REQUIREMENT:
Give these entries again word for word, starting at the line that contains "Click the Transcend RAM thumbnail image" and ending at the line that contains "pyautogui.click(x=607, y=803)", both lines included.

RECORDS TO PROCESS:
────────────────────

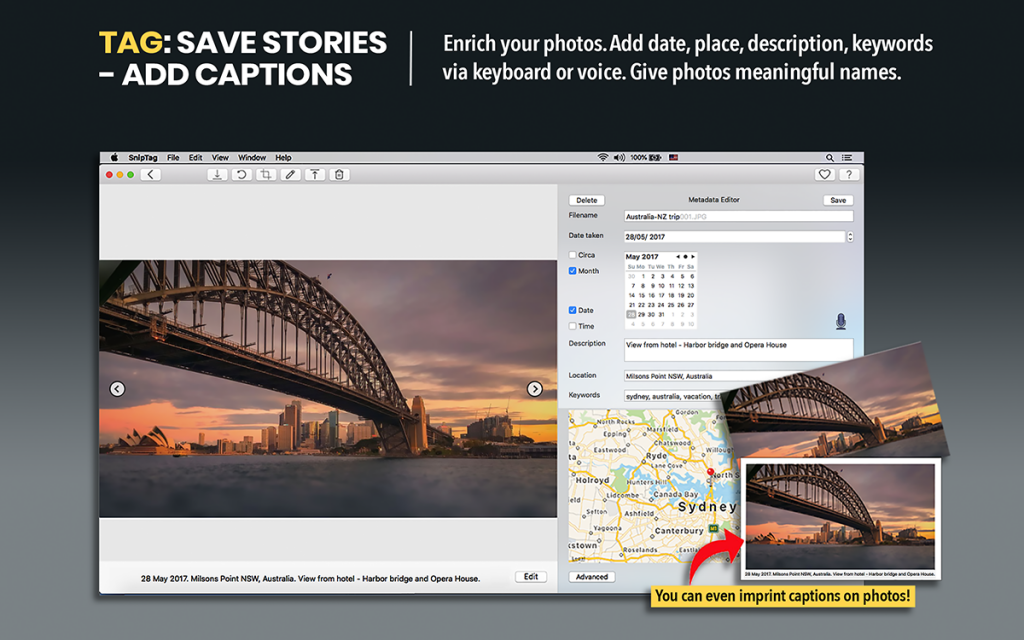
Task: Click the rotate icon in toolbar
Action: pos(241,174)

────────────────────

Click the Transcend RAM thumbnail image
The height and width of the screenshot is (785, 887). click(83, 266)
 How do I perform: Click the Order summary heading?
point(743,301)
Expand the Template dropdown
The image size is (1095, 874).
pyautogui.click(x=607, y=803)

────────────────────

ANSWER IN FULL:
Click the Transcend RAM thumbnail image
The height and width of the screenshot is (785, 887). click(83, 266)
 How do I perform: Click the Order summary heading?
point(743,301)
Expand the Template dropdown
The image size is (1095, 874).
pyautogui.click(x=607, y=803)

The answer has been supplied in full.